La présente note prolonge directement les notes Souveraineté attentionnelle (protection des métiers du journalisme, de la photographie, de la mode), Famille (politique de natalité, statut de l’aidant familial, transmission inter-générationnelle des entreprises), et Sécurité (lutte contre la délinquance financière, contre la corruption économique). Elle annonce la note Souveraineté numérique et IA qui complète la rive moderne de la production.

Sans politique économique cohérente, aucun autre pilier ne tient. C’est le pilier le plus discriminant du programme, et celui sur lequel les candidats ont historiquement le moins de marge.

Conclusion — La fierté du métier français

La France a longtemps tiré sa fierté de ce qu’elle produisait : ses vins, ses fromages, ses paysages travaillés, ses ateliers de mode, ses centrales nucléaires, ses TGV, ses Airbus, ses livres, ses films, ses laboratoires. Elle a peu à peu accepté de laisser glisser cette fierté, sous prétexte de modernité, de globalisation, ou de fatalisme. C’est une démission collective qu’aucune politique n’a su nommer comme telle.

La République de la dignité refuse cette démission. Elle propose de refonder la fierté du métier français, en articulant deux exigences que personne n’a osé tenir ensemble : la modernité conquérante de la rive ultra-moderne, et la sanctuarisation du métier ancré de la rive traditionnelle. Cette articulation est notre marque.
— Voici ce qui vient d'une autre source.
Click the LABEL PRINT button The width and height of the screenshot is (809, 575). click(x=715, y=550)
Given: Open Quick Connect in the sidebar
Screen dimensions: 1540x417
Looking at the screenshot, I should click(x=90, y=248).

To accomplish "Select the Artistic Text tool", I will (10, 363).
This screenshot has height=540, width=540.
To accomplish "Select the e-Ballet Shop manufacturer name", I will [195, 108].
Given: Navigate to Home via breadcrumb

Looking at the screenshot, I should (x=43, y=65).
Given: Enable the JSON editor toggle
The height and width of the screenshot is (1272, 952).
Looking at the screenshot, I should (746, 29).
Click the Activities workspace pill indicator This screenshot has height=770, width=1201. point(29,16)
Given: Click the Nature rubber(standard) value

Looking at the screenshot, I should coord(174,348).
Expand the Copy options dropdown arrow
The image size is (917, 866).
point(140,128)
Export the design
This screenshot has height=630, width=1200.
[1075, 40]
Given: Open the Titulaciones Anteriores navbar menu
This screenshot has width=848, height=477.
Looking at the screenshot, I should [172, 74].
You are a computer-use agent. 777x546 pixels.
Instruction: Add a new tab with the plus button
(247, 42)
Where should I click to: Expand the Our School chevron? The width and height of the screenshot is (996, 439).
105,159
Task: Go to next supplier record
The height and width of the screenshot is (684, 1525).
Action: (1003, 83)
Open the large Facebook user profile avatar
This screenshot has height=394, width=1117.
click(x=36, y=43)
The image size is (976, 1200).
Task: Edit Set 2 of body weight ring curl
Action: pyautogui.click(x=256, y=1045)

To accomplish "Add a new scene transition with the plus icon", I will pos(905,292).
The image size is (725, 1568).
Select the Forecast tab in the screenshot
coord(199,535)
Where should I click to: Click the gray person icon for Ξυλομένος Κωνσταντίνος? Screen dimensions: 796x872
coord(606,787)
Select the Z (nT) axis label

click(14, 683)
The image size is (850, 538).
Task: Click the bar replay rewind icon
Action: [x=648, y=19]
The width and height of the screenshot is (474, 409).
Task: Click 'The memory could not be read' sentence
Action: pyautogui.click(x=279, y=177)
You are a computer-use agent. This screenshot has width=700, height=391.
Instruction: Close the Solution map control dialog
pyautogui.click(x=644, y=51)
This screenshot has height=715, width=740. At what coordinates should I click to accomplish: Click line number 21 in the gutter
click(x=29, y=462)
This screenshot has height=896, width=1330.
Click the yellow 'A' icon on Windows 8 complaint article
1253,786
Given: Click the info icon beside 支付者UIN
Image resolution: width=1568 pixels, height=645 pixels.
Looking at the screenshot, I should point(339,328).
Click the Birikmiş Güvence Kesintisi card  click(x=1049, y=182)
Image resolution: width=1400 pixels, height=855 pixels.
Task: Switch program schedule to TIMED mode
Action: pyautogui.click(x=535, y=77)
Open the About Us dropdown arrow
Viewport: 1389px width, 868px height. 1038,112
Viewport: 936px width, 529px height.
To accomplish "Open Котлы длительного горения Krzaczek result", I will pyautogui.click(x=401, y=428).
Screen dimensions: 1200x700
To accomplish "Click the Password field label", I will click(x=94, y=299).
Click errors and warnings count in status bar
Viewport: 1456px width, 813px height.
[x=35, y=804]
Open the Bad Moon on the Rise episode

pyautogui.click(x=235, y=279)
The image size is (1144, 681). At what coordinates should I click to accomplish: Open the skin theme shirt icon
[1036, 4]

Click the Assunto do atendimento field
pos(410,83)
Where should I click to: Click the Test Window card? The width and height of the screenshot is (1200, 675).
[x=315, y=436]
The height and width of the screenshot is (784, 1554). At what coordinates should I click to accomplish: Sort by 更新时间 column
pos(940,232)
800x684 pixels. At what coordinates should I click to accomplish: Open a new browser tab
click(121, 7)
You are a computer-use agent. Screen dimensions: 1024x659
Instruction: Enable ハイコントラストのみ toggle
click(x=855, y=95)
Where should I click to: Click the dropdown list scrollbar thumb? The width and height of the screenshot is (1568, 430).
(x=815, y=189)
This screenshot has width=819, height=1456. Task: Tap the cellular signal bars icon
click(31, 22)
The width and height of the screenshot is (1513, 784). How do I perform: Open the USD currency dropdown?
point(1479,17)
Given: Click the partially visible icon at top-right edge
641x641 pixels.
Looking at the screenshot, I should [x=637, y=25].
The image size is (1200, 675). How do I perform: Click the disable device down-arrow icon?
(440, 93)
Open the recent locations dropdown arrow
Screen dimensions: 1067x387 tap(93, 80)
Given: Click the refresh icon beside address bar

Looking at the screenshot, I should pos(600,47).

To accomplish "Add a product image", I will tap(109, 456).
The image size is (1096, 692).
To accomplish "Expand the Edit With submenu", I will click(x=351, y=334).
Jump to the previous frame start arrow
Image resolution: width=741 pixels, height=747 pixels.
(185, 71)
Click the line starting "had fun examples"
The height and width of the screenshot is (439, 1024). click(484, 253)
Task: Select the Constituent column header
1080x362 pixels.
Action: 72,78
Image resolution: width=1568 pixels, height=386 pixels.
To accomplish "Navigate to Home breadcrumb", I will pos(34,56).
Cette doctrine n’est pas une politique de droite ni de gauche. Elle est républicaine. Elle parle aux entrepreneurs qui croient encore en la France, aux artisans qui transmettent des savoir-faire, aux agriculteurs qui nourrissent, aux ouvriers qui produisent, aux ingénieurs qui inventent, aux soignants qui soignent, aux enseignants qui forment. Elle est la voix de tous ceux qui font, dans une époque qui parle trop et qui produit trop peu.

Une République qui sait reconnaître la dignité de ses producteurs retrouve, du même coup, la fierté de ce qu’elle est.